EXPLORE THE MATERIAL:
1) In the text about the naming of Bethlehem, for how many years did the congregation use the chapel of the Gemeinhaus?
2) Write out the part of the Bethlehem text starting with "The chapel of" and going on through "the Wyoming Valley.".

TEXT:

________________________________________

"This humble sanctuary, with beasts of the stall sharing its roof, brought the circumstances of the Saviour's birth vividly before their imagination.... Acting upon an impulse, the Count rose and led the way into the part of the building in which the cattle were kept, while he began to sing the quaintly pretty words of a German Epiphany hymn which combined Christmas thoughts and missionary thoughts.... Its language expressed well the feeling of the hour.... The little town of Bethlehem was hailed, its boon to mankind was lauded.... With this episode a thought came to one and another which gave rise to a perpetual memorial of the occasion.... By general consent the name of the ancient town of David was adopted and the place was called Bethlehem."
The chapel of the Gemeinhaus was used by the congregation for nine years. During this period many of the Indians were baptised there. In 1752 and again in 1753 councils were held here with the representatives of the Nanticoke and Shawnee Indians from the Wyoming Valley.

________________________________________

DATA EXTRACTS:
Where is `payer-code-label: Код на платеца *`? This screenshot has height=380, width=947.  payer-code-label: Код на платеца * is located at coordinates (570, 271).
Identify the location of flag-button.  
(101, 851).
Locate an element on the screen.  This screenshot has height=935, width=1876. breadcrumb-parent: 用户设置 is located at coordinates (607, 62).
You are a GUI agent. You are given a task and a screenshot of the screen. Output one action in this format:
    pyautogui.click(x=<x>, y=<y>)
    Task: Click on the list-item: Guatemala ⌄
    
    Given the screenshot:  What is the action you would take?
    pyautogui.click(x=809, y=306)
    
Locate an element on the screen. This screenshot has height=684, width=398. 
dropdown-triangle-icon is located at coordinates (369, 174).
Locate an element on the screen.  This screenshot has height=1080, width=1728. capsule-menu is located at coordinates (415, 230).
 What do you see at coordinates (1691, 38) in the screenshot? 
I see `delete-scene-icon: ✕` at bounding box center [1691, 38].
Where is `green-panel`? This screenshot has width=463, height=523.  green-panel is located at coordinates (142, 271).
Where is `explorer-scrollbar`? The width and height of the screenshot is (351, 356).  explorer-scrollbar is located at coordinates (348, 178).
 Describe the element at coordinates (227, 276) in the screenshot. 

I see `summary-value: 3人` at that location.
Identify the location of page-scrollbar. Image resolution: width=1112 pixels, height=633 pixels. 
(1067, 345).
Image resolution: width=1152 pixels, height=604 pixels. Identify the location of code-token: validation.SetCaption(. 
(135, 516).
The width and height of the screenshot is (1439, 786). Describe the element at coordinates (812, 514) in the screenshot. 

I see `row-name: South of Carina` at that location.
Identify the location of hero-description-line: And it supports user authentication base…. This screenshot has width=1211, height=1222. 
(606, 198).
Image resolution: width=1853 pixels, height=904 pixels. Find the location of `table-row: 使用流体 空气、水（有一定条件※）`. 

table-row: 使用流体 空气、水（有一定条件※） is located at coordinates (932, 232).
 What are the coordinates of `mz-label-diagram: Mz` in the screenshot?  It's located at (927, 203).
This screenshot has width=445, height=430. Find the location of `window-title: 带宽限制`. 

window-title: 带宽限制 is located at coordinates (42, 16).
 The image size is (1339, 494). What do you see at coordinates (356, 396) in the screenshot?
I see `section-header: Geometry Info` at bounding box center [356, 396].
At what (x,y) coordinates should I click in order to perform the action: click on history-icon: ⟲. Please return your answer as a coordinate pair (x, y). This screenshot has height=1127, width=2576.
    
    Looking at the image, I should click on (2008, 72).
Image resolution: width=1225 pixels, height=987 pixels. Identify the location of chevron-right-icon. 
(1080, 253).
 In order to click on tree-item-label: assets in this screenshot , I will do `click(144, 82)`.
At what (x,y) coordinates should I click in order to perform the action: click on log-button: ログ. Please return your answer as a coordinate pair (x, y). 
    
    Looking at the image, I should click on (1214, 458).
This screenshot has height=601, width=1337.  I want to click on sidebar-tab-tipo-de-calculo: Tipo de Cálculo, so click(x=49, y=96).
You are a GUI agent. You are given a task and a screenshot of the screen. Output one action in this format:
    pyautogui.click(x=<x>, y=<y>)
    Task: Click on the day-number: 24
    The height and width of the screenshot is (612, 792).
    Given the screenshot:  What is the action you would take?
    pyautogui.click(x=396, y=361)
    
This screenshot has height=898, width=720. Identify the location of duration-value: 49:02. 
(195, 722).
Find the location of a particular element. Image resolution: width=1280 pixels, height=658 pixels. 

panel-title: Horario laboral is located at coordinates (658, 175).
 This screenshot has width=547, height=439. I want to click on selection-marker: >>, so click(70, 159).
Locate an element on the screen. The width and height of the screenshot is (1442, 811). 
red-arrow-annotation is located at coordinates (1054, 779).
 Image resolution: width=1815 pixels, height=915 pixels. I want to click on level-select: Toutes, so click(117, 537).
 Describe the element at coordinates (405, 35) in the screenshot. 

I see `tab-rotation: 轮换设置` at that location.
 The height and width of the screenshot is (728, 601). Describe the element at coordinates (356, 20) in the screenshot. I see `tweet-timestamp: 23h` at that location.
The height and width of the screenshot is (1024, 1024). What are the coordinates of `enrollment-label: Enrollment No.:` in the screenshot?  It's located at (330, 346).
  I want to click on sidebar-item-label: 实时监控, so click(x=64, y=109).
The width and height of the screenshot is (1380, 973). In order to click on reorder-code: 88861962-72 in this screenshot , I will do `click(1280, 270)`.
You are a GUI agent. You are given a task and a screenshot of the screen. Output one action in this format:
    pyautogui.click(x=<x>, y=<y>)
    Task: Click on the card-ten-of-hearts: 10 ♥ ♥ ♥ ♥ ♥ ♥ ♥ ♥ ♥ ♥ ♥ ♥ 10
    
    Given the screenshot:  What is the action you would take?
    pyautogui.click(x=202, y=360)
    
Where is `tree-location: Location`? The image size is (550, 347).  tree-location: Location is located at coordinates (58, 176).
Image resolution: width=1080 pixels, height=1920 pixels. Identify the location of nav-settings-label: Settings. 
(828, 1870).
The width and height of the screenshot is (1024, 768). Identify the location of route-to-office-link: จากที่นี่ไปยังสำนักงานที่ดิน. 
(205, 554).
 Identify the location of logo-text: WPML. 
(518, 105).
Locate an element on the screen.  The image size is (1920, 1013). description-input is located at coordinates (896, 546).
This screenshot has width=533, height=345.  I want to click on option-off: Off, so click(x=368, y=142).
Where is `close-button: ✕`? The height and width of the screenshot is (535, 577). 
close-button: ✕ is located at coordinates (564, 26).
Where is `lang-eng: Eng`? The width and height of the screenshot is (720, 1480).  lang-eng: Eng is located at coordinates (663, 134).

________________________________________

TASK SOLUTIONS:
1) Nine years.

2)
The chapel of the Gemeinhaus was used by the congregation for nine years. During this period many of the Indians were baptised there. In 1752 and again in 1753 councils were held here with the representatives of the Nanticoke and Shawnee Indians from the Wyoming Valley.